Bisogna tuttavia aver ben chiaro che le fondamenta per ripensare l’Italia e costruire la sua ripartenza economica e sociale (senza dimenticare quella demografica) dopo la crisi non possono che essere quelle forze sociali che hanno mostrato le loro capacità di resilienza nella crisi: le famiglie, gli imprenditori, il terzo settore, gli operatori della scuola e della sanità. Sono queste realtà che devono dettare le priorità della politica dei prossimi mesi e anni sono qui. Le famiglie prima di tutto, in quanto costituiscono la spina dorsale del sistema sociale ed economico.  Devono essere aiutate a ritrovare la fiducia nel futuro anche sul piano dei progetti generativi e ad avere i mezzi per sostenere le loro componenti più fragili. Qui i punti cardine sono una forte riforma della fiscalità familiare e ben congegnate politiche per la casa a favore delle giovani coppie nei grandi centri urbani.
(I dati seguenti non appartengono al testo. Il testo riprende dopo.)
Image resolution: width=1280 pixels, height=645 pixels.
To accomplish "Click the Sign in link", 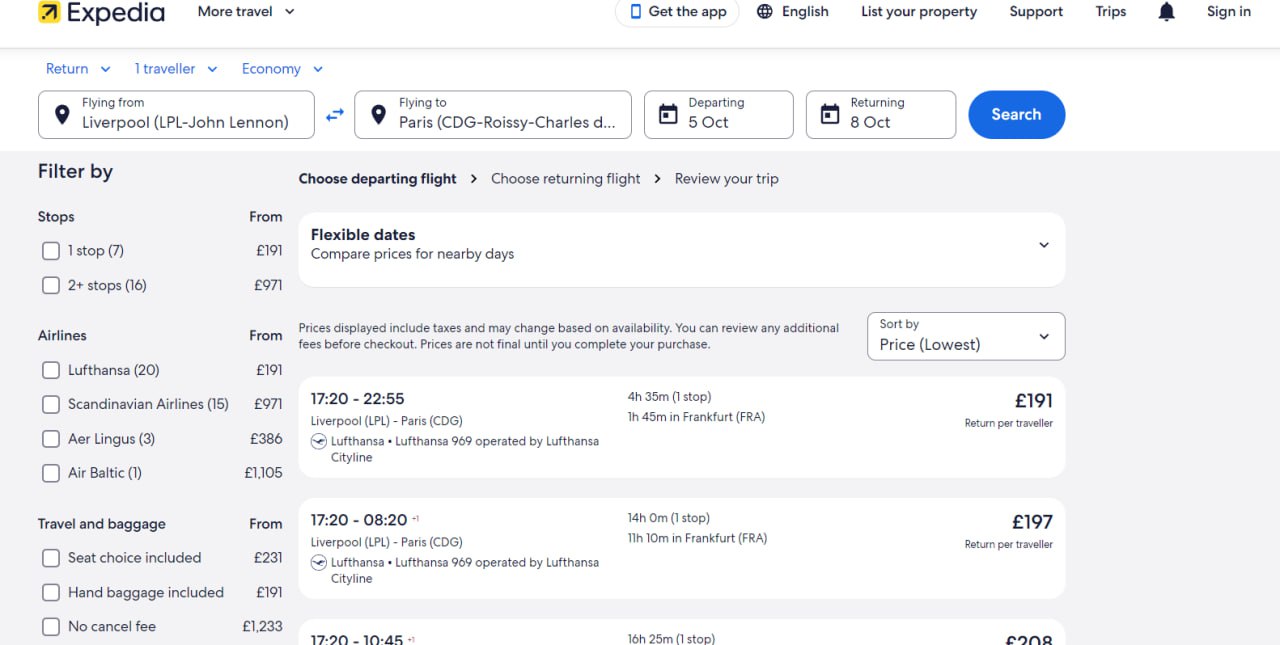I will coord(1229,12).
Ma le famiglie hanno bisogno anche di condizioni esterne che diano loro adeguato sostegno.  Se la famiglia è per definizione l’incubatrice del futuro del paese la scuola, luogo di formazione ed educazione, deve essere il suo primo partner privilegiato. Questo vuol dire che le scuole del paese (tanto quelle pubbliche statali che quelle pubbliche non statali che insieme assicurano la ricchezza molteplice della nostra cultura) devono riacquistare un prestigio e una robustezza che oggi non hanno. Un corpo docente in piena efficienza sin dal primo giorno di scuola, un reclutamento regolare che immetta nuove leve di insegnanti ben selezionati e motivati, infrastrutture rinnovate, espansione del tempo pieno, sono i requisiti essenziali che devono essere assicurati. Una forte autonomia delle istituzioni scolastiche, abbinata ad una seria responsabilizzazione di dirigenti e insegnanti anche attraverso la rigorosa valutazione dei risultati dell’insegnamento e della riduzione dell’abbandono scolastico è condizione indispensabile per questo.

Poiché la disponibilità di lavoro per i giovani e per le donne è l’altra fondamentale condizione del benessere delle famiglie, le forze trainanti dell’economia, cioè gli imprenditori, soprattutto i più piccoli, devono essere incoraggiati a innovare e progettare e devono trovare nelle amministrazioni pubbliche non degli antagonisti ma dei collaboratori. Le riforme dei comparti della burocrazia, del fisco e degli apparati giudiziari che operano a stretto contatto con il mondo dell’impresa devono essere pensate in quest’ottica di servizio efficiente ed imparziale. In questo quadro le autorità locali vicine alle esigenze del territorio devono essere dotate di adeguate risorse e di una ben regolata autonomia.

Infine c’è tutto il variegato comparto del terzo settore, che costituisce una ricchezza particolare dell’Italia e che mobilita tante energie spesso in stretto e fruttuoso dialogo con le realtà religiose del nostro paese.  Al terzo settore, per la sua specifica capacità di conoscere le maggiori fragilità che la nostra società contiene e di intervenire con creatività e empatia nel sovvenirvi, deve essere riconosciuta la piena dignità di partner dell’azione pubblica statale e devono essere sostenute le sue capacità di crescita.

Una società civile resa più robusta e vibrante grazie a queste linee di azione potrà essere la base anche per il rinnovamento così necessario della nostra politica e per scrivere le nuove pagine del dopo pandemia.